注目ポイント
日本では、(1)医療従事者等を接種順位1位、(2)令和3年度中に65歳以上になる高齢者を接種順位2位としてワクチンの接種が始まっており、コロナウイルス感染症の重症化リスクのある(3)基礎疾患のある人への接種も6月より多くの自治体で優先的に接種が開始されようとしている。今回は、どの年代の人がどの程度積極的にワクチン接種を考えているか、さらに感染者数の増減や緊急事態宣言の発出・解除と個人消費の予想について調査した。
ワクチン接種に対する意識調査
日本で承認されたコロナワクチンが米ファイザー製1種類のみという状況下でのワクチン接種への期待感について調査した。
ワクチン接種に対して積極的にとらえている年代は50‐60歳が最も多く、「積極的」「やや積極的」を合わせると半数以上の52.4%、18‐29歳の26.1%の2倍にのぼる。これは年齢が上がるにつれ増加傾向にあり、30‐39歳で34.9%、40‐49歳で43.6%となっており、年代間の差は比較的大きいと言える。
高齢者の方が若者に比べてコロナにかかりやすい、重症化しやすいと言われていることが原因と考えられる。一方、「消極的」「やや消極的」を見ると、18‐29歳が25.7%、30‐39歳が22.8%、40‐49歳が22.1%、50‐60歳が18.3%となっており、肯定的にとらえている割合と比べて年代間の差はそれほどないように見える。
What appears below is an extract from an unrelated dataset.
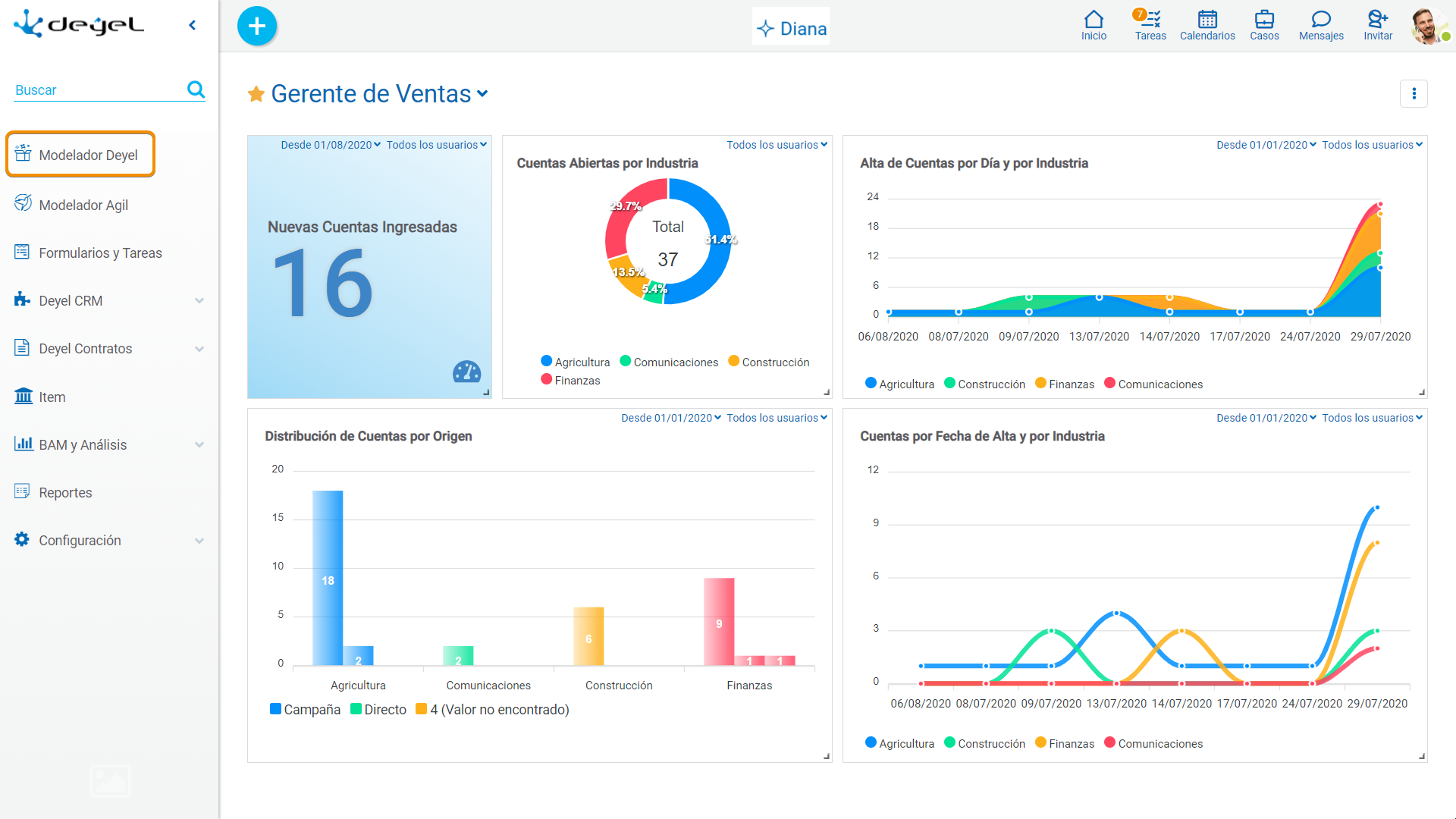Toggle Agricultura legend in donut chart

tap(575, 362)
全対象者を見ると「どちらともいえない」は、「積極的」「やや積極的」とほぼ同じ割合で、約4割がそう答えている。特に18-29歳では半数近くの人が意思を確定できていない。
ワクチンの打ち手や供給量がまだ不十分な現状では接種済みの人数も少なく、副反応について判断材料が乏しく、また、接種の申し込み方法や接種会場へのアクセスやトラブルについても不安が十分払拭できていないので、多くの人が静観しているものと思われる。

情報公開と接種体制の構築が喫緊の課題
モデルナ製ワクチンとアストラゼネカ製のワクチンが5月21日に承認され、大規模接種会場での接種も大きなトラブルなくスタートした。ワクチン接種の予約方法や副反応に関する情報の正確な公開や周知を徹底し、よりスムーズな接種体制の構築が喫緊の課題である。
先の見通せないコロナ禍での消費予想
感染者数が減少を始めた今年3月の調査では昨年同期に比べて個人消費が増えると予想した人が多かった。しかし4月下旬に緊急事態宣言が発出されるや否や個人消費は一気に水を差された形になった。
個人支出総額の変化
昨年の同時期と比較して、今後3か月に自分自身の支出総額がどのように変化すると思うかについて、本年3月の調査では全対象者の統計で6.9%支出が増加するだろうと答えた。実際に18‐29歳は7.5%、30‐39歳は7.2%、40‐49歳は8.4%で、この3世代でそれぞれ7%以上の増加を見込んでいたが、50‐60歳ではちょっと減って4.6%の増加予想となった。